Narrowing of the upper airways during sleep occurs in different degrees. It begins with primary snoring and a negligible flow limitation during inspiration without disturbance of the ventilation, the gas exchange, and the sleep quality. The elevated upper airway resistance is completely compensated by an increased work of breathing. A more severe form is the obstructive snoring or “upper airway resistance syndrome” (UARS), with proven increase of the work of breathing and frequent arousals, which result in a non-restorative sleep. Obstructions during sleep, which impede the ventilation so strongly that the flow is reduced by at least 50% during 10 seconds or longer and/or that the oxygen saturation drops by at least 4% or more, are called obstructive hypopneas. A complete collapse of the upper airways with an interruption of breathing during inspiration for at least 10 seconds is called obstructive apnea. Usually arousal reactions in the sleep EEG accompany these obstructive events. These arousals may not lead to wakefulness, but they considerably disturb the sleep structure (Figure 9 [Fig. 9]). The suggested clinical criteria for the obstructive sleep apnea/hypopnea syndrome (OSAHS) are excessive daytime sleepiness, and/or two or more of the following symptoms: choking or gasping during sleep, recurrent awakenings form sleep, unrefreshing sleep, daytime fatigue, impaired concentration. Overnight monitoring demonstrates five or more obstructive events (apneas or hypopneas) per hour during sleep [39].

The pharynx resembles a starling resistor in form of a collapsible tube, which is fixed between the non-collapsible nose and larynx. Its condition is dependent upon the ratio of the intraluminal pressure and the external tissue pressure, the driving pressure difference upstream versus downstream, and the compliance of the tissue. In healthy subjects, the upper airways remain open even during forced inspiration. The so-called critical closing pressure Pcrit is negative at about -14 cm H2O (Figure 10 [Fig. 10]), as proven by application of negative pressure via a nose mask [48]. Snorers demonstrated a less negative Pcrit. At a Pcrit of -5 cm H2O, the pharynx tends to collapse during inspiration. In patients with obstructive hyperpneas without obstructive apneas, the Pcrit is slightly below the atmospheric pressure. In patients with obstructive sleep apnea, the Pcrit during sleep is found at positive values, which calls for the application of nasal continuous positive airway pressure (nCPAP) as the adequate treatment. Otherwise, the upper airways collapse during inspiration. The individual level of the Pcrit is dependent upon anatomical, mechanical, and neuromuscular factors. The research of the pathophysiological mechanisms of the upper airway obstructions during sleep has revealed several obvious as well as subtile differences between healthy subjects and patients with OSAS (Figure 11 [Fig. 11]).

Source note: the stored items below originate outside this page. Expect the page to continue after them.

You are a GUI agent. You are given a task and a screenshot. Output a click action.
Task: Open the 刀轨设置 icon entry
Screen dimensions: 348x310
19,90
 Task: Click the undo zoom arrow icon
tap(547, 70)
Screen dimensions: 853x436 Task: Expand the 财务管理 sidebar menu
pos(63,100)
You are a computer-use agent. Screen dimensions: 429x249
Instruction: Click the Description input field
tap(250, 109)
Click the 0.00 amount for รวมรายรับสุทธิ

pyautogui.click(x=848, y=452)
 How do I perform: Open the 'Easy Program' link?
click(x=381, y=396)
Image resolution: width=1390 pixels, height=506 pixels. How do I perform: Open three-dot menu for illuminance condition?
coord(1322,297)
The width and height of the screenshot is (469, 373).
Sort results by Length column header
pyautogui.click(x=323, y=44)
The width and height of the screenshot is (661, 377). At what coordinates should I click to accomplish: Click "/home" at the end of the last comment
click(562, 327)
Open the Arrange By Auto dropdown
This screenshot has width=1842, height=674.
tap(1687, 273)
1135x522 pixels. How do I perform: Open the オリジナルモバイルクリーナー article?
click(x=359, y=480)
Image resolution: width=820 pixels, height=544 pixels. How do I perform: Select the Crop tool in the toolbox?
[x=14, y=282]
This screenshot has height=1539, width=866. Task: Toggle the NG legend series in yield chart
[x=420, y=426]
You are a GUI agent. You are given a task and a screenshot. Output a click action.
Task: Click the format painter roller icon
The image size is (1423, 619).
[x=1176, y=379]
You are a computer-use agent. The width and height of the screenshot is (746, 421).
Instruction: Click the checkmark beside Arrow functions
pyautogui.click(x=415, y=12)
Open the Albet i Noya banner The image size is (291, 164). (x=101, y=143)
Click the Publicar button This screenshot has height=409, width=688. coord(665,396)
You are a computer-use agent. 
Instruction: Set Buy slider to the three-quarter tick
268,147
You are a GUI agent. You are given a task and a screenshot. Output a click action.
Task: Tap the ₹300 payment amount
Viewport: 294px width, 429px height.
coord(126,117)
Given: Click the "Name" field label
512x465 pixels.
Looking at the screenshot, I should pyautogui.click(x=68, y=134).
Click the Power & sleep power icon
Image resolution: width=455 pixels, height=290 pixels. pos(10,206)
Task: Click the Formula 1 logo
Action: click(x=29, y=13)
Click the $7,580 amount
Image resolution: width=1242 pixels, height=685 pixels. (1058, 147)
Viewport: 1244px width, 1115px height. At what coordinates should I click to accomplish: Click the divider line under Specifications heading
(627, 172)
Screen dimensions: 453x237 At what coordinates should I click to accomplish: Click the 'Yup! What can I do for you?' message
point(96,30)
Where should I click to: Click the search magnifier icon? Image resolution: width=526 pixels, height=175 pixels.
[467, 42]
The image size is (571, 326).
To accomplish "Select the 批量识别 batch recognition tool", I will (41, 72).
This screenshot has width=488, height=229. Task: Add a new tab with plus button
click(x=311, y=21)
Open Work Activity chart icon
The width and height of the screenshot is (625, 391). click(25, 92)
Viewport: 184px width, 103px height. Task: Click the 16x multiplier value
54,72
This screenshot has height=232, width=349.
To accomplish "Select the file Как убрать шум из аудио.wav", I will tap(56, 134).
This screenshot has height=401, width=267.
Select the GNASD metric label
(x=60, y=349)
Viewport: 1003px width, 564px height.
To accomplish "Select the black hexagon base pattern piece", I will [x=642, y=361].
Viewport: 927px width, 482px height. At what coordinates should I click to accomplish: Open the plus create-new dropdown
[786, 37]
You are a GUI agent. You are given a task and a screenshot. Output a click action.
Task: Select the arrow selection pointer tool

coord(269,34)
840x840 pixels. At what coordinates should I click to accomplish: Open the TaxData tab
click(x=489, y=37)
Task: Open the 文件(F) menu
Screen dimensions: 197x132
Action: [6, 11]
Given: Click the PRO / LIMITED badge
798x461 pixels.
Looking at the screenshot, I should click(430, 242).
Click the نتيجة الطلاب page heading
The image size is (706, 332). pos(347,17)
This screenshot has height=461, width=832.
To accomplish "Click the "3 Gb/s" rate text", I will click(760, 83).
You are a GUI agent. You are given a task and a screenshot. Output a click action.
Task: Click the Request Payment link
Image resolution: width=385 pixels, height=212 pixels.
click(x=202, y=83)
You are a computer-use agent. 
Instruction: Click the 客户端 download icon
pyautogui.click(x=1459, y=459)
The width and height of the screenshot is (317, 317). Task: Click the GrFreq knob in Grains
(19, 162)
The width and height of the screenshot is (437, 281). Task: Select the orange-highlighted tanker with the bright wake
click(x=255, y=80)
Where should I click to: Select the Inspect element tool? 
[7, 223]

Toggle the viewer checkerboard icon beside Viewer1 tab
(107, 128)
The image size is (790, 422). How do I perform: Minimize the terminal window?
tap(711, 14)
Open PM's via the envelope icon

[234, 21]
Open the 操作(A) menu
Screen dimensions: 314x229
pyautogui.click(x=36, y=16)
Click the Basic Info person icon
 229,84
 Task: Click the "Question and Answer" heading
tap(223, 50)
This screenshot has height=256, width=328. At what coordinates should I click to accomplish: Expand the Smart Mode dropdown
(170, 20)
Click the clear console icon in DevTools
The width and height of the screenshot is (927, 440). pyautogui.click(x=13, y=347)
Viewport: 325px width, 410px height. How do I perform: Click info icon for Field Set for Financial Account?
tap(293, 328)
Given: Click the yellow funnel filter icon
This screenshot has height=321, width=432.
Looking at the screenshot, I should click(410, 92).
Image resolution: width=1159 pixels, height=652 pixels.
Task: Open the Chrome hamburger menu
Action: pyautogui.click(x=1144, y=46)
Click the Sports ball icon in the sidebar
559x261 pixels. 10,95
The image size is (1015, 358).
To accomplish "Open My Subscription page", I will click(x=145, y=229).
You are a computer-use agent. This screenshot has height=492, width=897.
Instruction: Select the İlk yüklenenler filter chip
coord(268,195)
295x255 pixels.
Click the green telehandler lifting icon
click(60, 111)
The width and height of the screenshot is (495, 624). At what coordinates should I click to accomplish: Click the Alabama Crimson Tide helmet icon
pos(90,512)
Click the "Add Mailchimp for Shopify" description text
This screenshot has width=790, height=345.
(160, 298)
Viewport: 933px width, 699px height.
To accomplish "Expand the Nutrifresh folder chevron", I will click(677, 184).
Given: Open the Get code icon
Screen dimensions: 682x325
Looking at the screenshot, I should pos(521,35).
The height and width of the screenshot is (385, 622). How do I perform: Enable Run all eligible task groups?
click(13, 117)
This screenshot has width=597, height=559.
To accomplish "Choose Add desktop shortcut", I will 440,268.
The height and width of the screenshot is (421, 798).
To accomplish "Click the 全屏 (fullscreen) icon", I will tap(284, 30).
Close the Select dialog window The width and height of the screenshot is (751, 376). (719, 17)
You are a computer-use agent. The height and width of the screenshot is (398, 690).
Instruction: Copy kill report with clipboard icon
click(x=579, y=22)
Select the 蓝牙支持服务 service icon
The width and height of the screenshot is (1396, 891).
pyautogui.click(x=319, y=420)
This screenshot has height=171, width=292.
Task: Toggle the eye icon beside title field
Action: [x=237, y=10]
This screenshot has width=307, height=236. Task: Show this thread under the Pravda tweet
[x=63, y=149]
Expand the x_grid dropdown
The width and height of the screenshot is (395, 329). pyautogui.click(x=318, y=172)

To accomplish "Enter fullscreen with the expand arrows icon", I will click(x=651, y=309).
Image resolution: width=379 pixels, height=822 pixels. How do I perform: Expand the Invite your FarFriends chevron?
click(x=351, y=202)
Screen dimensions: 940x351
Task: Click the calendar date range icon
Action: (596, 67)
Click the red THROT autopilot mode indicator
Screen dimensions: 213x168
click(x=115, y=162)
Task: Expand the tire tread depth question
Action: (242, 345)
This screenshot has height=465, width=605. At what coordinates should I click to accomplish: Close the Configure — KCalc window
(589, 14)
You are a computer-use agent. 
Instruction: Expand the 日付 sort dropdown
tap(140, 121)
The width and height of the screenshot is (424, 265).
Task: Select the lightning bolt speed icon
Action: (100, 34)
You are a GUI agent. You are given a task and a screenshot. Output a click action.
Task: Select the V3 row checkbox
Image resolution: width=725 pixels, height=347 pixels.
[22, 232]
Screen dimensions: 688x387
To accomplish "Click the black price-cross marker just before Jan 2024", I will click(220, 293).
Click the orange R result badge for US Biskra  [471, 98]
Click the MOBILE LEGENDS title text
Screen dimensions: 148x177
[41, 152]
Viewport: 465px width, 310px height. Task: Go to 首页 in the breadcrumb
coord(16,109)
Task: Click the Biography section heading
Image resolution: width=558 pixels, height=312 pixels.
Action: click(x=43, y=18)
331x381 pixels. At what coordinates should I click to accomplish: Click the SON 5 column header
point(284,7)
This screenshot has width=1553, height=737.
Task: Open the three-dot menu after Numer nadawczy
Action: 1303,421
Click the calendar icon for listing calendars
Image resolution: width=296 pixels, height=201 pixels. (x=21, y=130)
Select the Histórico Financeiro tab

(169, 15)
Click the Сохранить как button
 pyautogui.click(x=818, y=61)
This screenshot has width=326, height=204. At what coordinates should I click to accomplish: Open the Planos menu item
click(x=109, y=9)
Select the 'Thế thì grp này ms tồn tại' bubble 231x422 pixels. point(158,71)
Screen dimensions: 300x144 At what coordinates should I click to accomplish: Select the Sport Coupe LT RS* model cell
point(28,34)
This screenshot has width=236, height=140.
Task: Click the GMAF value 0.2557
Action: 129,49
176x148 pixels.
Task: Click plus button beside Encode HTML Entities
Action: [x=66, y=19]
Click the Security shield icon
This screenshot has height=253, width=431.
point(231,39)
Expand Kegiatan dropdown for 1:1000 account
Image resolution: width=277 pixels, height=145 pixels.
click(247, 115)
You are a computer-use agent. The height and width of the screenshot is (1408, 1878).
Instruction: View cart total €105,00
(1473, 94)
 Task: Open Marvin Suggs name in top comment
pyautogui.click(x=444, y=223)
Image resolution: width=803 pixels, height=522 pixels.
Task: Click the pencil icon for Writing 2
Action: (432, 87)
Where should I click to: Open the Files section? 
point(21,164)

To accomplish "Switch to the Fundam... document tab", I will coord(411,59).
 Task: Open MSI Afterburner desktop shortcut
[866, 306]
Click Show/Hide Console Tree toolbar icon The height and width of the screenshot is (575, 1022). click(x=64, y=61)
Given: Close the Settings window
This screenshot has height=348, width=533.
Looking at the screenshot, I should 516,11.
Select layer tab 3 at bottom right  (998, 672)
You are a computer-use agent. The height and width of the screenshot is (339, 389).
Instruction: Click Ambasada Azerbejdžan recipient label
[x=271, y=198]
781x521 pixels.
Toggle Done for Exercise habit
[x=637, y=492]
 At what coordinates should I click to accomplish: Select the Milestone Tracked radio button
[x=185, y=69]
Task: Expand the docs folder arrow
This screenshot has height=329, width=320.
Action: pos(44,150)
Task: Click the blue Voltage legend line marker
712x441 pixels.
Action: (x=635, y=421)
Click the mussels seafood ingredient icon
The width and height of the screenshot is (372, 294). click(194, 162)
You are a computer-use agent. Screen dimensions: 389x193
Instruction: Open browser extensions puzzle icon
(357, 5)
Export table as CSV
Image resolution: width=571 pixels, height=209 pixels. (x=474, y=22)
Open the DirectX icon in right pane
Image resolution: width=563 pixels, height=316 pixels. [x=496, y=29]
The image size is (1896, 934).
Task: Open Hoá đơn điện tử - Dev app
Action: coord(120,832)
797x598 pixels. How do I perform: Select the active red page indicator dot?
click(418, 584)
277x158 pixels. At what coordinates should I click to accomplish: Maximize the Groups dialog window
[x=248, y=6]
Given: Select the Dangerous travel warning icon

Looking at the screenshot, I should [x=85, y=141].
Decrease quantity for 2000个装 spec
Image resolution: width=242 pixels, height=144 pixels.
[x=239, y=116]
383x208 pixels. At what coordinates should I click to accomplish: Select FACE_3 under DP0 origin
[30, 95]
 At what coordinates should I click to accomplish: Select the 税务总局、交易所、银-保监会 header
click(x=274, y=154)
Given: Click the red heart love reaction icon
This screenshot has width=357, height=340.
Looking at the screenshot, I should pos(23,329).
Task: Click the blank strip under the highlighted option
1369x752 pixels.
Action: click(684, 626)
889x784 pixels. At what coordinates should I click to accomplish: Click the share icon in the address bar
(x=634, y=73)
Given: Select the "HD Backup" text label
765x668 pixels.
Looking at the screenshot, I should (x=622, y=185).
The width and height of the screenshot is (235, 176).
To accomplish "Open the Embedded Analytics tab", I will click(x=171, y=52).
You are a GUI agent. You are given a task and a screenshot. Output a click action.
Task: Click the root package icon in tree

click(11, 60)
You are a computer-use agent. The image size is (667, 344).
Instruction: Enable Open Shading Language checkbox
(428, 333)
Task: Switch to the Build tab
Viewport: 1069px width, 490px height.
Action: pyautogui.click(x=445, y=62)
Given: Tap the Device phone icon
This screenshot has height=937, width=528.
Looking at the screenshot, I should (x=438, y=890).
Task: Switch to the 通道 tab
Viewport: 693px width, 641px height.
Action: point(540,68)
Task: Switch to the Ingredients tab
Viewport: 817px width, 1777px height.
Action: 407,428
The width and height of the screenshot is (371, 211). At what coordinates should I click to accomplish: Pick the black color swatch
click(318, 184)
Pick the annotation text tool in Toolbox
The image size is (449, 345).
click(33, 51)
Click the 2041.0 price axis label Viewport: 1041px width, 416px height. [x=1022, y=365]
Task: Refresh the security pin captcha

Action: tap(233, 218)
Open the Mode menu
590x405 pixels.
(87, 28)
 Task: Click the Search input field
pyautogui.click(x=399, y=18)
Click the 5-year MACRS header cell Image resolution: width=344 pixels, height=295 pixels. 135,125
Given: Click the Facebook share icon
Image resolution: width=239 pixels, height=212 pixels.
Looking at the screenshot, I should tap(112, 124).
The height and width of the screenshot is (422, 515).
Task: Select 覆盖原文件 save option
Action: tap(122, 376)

OSA patients often suffer from a metabolic disorder, which leads to weight gain or prevents from weight loss, possibly by a reduced Insulin sensitivity, reduced blood levels of anabolic hormones, and a disturbed central serotonergic tone [49]. This leads to a typical male distribution of the adipose tissue with an increased neck circumference. The cross-section of the pharynx typically changes due to the deposit of fats in the lateral pharyngeal walls [50], [51]. In addition the diameter markedly differs between in- and expiration. The crosswise oval cross-section in healthy subjects changes to a longwise oval cross-section in OSA patients. Moreover, the obesity reduces the functional residual capacity and therefore the caudal traction of the trachea, which increases the pharyngeal compliance [52]. Opening of the mouth and mouth breathing increase the pharyngeal airway resistance by narrowing the posterior airway space [53]. A handicapped nasal breathing and the narrowing of the pharynx release the Venturi- or Bernoulli effect, which increases the collapsibility due to the higher airflow and the lower intraluminal pressure.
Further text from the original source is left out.